Throttling requests to a Ruby on Rails API

Question

Trying to Google around for an a Rails plugin that will allow for throttling the amount of requests a particular resource gets consumed. Django's Piston has some open source code for this. Is there something available out of the box for Rails or is it safe to assume that looking at how Piston does it and porting it as a Rails plugin is something that can be worked on?

Answer 1

Rack::Defense is a rack middleware for request throttling and filtering. It is easy to set up, has a small footprint and has only two dependencies (rack and redis). You can filter on virtually any criteria: ip, api token, user name etc.

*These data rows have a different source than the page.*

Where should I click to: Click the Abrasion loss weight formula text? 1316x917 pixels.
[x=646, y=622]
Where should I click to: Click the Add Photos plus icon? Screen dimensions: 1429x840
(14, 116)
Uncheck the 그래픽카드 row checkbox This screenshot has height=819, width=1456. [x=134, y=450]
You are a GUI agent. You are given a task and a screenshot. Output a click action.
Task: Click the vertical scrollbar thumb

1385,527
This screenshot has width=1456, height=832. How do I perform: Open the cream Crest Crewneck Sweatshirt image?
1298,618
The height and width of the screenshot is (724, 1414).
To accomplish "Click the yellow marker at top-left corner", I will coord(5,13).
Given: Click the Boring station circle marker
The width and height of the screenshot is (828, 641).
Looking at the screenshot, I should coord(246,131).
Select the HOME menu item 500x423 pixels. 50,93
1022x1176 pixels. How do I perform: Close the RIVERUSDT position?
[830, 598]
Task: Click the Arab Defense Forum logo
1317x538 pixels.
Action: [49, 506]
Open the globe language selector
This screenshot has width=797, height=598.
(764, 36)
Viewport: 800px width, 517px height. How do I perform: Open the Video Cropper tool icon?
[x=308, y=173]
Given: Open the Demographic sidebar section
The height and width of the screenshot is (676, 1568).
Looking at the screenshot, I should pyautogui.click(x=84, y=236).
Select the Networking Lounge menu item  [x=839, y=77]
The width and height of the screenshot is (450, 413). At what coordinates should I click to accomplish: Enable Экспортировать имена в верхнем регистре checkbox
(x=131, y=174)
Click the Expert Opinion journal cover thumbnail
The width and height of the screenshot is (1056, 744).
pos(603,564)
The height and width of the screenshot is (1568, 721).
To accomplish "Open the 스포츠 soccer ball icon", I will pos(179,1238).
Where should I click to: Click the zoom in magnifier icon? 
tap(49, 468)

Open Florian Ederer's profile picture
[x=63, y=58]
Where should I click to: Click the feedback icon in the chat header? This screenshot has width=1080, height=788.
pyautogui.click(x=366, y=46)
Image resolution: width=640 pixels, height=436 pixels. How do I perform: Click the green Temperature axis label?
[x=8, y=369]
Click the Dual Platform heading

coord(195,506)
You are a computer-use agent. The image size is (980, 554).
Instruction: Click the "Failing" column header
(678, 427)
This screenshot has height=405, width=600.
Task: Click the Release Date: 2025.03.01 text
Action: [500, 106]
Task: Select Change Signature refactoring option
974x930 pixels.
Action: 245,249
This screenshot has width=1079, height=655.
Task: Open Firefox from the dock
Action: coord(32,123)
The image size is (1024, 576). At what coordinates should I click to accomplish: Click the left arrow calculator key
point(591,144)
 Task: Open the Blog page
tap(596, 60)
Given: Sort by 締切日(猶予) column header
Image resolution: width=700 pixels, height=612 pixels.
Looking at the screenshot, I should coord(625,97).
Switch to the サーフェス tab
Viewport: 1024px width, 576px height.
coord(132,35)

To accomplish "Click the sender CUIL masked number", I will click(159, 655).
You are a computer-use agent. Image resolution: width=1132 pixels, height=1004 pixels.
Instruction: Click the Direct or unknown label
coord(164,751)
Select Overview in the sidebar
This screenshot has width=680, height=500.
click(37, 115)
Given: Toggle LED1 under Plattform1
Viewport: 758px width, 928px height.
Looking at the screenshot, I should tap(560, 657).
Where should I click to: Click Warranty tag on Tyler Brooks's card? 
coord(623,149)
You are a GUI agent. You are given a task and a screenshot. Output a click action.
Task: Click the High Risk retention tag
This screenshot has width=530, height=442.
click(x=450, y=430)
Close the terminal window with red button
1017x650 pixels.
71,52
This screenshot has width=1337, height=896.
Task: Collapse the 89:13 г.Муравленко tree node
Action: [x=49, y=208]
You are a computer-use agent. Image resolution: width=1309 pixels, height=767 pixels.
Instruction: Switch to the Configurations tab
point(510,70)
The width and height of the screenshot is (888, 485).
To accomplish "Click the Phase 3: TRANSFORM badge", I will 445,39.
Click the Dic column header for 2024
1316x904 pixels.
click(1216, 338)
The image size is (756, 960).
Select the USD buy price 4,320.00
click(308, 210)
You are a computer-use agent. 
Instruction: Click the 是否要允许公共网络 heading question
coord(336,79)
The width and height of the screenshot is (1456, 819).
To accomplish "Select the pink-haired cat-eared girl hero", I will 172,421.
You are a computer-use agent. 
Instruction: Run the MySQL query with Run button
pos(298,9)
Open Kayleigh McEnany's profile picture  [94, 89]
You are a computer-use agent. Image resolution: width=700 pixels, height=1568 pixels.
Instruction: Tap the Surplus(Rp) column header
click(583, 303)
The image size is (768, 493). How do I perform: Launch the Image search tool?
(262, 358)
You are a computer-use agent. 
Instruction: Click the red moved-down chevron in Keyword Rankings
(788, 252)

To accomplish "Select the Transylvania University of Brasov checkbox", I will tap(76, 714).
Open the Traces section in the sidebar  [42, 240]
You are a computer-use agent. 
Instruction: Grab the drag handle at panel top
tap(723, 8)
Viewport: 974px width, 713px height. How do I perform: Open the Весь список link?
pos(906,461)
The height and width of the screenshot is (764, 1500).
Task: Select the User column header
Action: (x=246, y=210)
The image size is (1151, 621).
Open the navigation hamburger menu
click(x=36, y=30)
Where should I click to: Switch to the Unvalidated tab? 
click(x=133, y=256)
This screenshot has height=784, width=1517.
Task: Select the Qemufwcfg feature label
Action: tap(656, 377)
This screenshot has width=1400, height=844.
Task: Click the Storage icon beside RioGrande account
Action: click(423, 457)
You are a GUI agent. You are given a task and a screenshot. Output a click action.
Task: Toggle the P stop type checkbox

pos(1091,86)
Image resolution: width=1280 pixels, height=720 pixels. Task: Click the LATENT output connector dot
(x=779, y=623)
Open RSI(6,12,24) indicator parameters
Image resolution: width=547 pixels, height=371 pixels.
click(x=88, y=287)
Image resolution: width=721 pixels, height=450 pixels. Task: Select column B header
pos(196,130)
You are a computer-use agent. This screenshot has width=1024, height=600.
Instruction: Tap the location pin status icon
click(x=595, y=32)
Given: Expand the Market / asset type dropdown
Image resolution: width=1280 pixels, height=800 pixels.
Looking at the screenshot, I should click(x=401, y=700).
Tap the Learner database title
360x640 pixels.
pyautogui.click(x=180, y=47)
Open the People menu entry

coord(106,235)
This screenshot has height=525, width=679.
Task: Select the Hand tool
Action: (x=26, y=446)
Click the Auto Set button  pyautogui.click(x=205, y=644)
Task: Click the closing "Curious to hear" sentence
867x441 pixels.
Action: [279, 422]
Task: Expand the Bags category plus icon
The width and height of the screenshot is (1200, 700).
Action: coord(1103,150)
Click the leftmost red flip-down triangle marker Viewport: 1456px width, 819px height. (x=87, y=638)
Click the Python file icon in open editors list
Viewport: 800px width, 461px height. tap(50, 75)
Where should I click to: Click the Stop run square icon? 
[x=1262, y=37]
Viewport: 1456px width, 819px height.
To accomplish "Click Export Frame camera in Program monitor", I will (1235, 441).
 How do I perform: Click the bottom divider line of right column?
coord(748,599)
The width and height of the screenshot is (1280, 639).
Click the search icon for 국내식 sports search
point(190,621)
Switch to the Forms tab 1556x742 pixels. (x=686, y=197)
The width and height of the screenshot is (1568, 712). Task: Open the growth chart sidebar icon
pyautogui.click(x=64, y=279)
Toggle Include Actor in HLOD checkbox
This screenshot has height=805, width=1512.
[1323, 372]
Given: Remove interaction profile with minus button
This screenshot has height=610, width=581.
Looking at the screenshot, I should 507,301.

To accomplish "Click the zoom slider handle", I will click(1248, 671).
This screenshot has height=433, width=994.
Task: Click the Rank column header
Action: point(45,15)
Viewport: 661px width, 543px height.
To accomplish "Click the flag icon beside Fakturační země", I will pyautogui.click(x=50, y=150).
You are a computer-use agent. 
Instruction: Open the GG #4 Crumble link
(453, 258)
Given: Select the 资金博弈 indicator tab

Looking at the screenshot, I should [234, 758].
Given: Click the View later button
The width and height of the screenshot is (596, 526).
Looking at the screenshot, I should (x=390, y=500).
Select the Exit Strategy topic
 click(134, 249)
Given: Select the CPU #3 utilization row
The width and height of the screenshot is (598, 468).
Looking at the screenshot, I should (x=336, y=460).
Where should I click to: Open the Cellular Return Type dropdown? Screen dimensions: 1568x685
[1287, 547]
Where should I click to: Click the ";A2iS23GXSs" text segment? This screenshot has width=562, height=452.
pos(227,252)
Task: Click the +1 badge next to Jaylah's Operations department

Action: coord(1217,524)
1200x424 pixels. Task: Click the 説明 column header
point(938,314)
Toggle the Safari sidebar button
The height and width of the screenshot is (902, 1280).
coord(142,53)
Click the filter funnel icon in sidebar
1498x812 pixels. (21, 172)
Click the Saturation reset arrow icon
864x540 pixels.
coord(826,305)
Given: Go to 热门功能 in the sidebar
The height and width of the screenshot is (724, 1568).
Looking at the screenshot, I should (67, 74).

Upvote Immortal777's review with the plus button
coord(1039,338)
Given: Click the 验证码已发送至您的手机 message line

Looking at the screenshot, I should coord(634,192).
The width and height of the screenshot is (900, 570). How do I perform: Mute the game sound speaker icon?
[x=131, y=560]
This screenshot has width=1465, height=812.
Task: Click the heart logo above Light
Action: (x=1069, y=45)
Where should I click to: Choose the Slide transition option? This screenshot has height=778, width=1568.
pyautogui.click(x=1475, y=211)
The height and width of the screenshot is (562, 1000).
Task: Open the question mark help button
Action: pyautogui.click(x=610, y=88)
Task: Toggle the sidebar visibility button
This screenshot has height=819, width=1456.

Here is an example how you would throttle POST requests for path /login with a maximum rate of 20 request per minute per IP:

Rack::Defense.setup do |config|
  config.throttle('login', 20, 60 * 1000) do |req|
    req.ip if req.path == '/login' && req.post?
  end
end

Another example on how to throttle GET requests for path /api/* with a maximum rate of 50 request per second per API token:

Rack::Defense.setup do |config|
  config.throttle('api', 50, 1000) do |req|
    req.env['HTTP_AUTHORIZATION'] if %r{^/api/} =~ req.path
  end 
end

disclamer: I am the Rack::Defense gem maintainer.

Answer 2

There's a SO thread here about why you might want to rate limit outside your application. Food for thought, at least. I'm looking for this solution myself, and am up in the air whether I want to do it in the application layer.